→ WORK REQUIRED
Which lines below fall between the one containing "Select Archives in" and the one containing "818x1130 pixels."? Repeat them exactly, counting both of those lines, and add nothing else.

BEGIN ENTRIES PROVIDED

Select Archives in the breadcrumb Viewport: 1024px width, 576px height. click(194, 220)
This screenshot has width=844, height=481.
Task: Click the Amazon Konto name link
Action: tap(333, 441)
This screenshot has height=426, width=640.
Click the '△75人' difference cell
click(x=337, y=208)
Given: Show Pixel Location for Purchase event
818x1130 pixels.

END ENTRIES PROVIDED
BEGIN ENTRIES PROVIDED

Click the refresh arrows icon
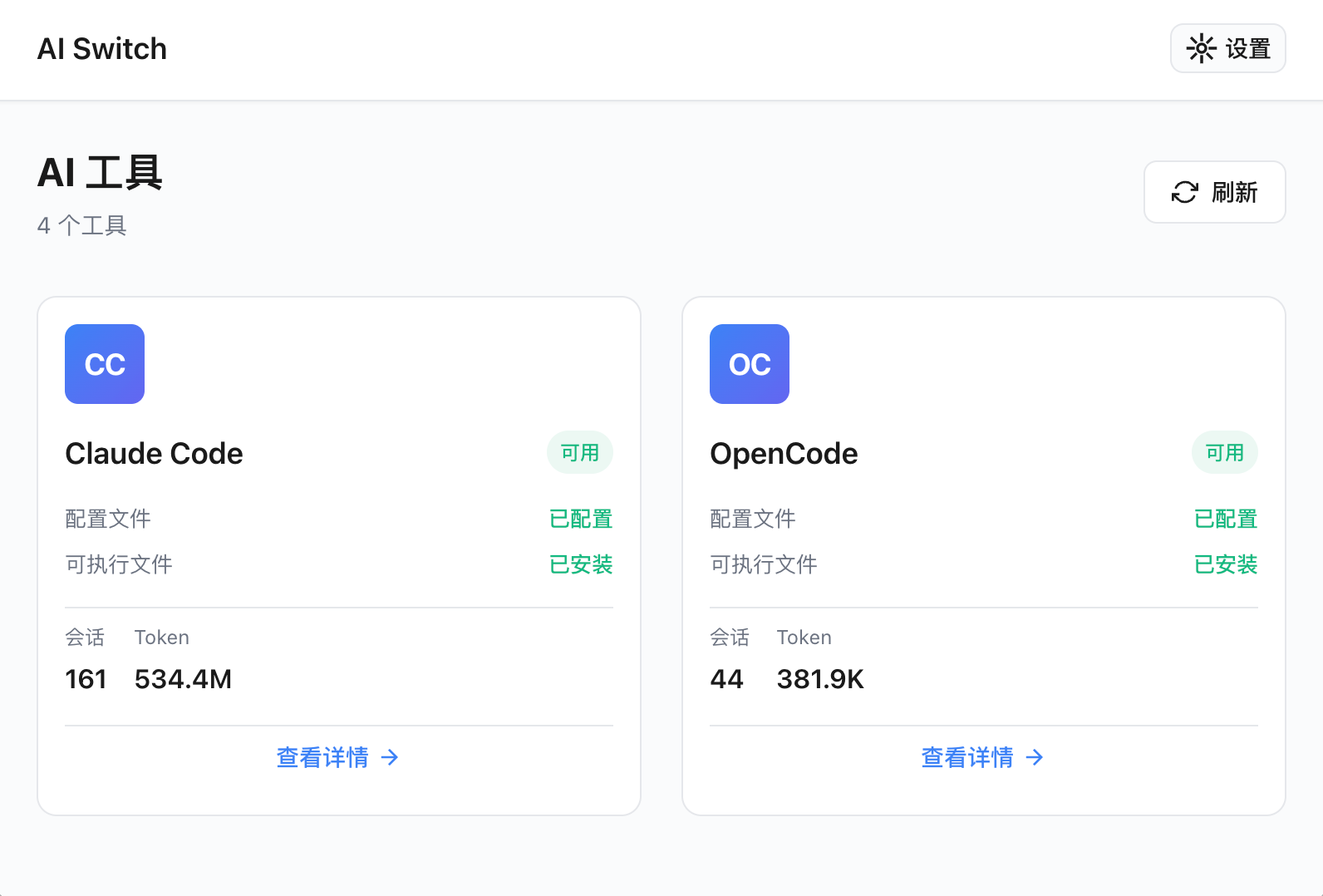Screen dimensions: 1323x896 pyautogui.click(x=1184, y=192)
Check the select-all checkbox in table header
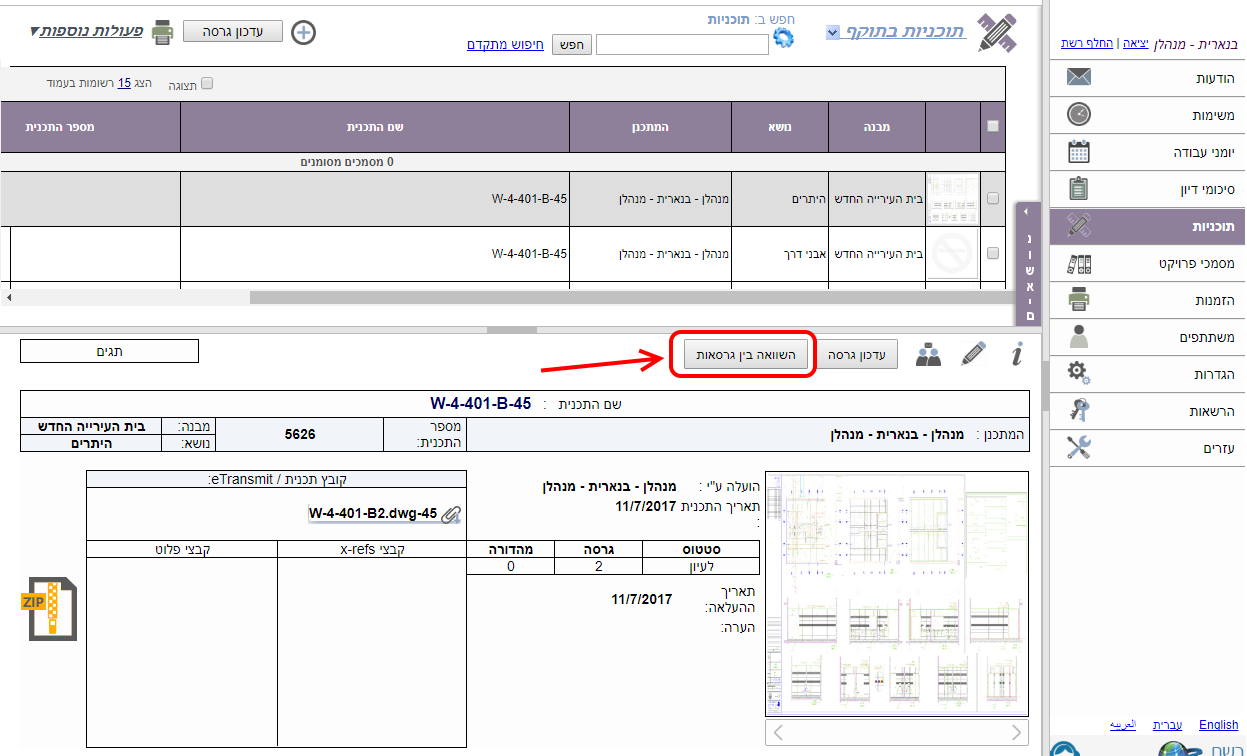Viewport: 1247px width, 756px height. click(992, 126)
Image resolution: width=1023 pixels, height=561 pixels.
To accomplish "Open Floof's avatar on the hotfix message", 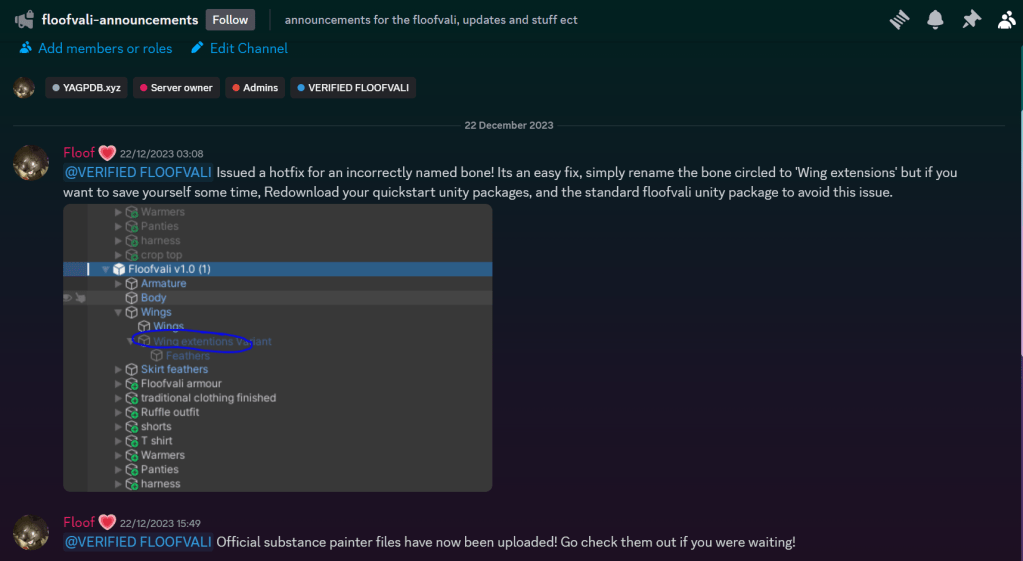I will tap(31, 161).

END ENTRIES PROVIDED
BEGIN ENTRIES PROVIDED

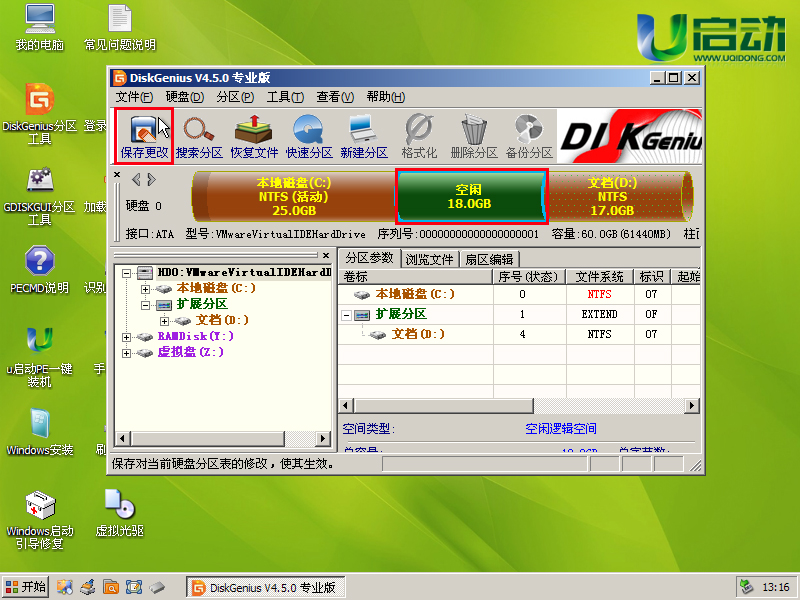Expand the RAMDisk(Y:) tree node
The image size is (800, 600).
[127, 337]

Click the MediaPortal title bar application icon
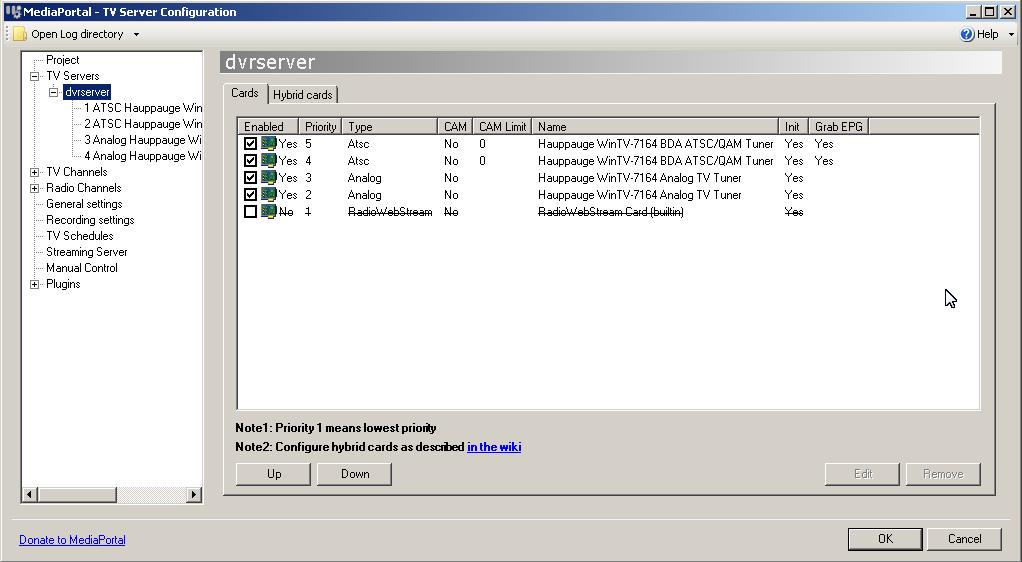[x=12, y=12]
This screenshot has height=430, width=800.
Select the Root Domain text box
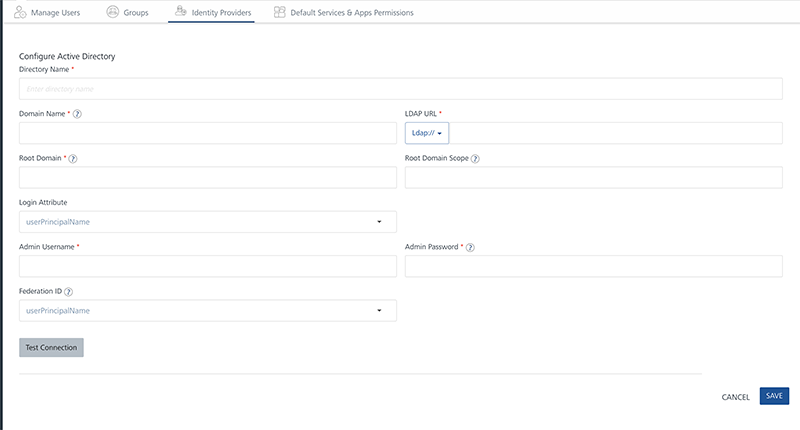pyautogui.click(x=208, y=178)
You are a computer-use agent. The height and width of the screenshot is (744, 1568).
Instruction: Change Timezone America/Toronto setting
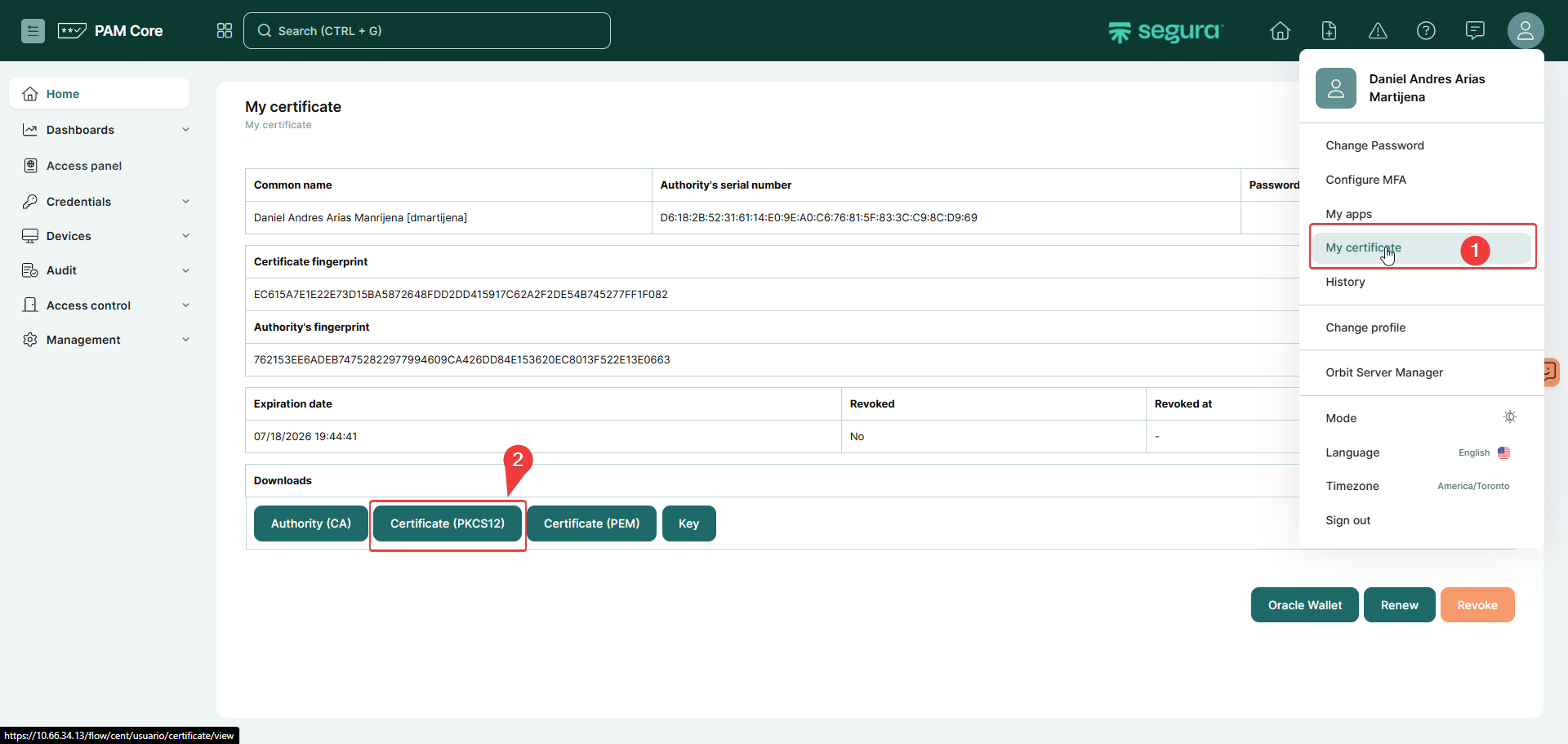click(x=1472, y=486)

END ENTRIES PROVIDED

→ ANSWER SPACE
Select Archives in the breadcrumb Viewport: 1024px width, 576px height. click(194, 220)
This screenshot has width=844, height=481.
Task: Click the Amazon Konto name link
Action: tap(333, 441)
This screenshot has height=426, width=640.
Click the '△75人' difference cell
click(x=337, y=208)
Given: Show Pixel Location for Purchase event
818x1130 pixels.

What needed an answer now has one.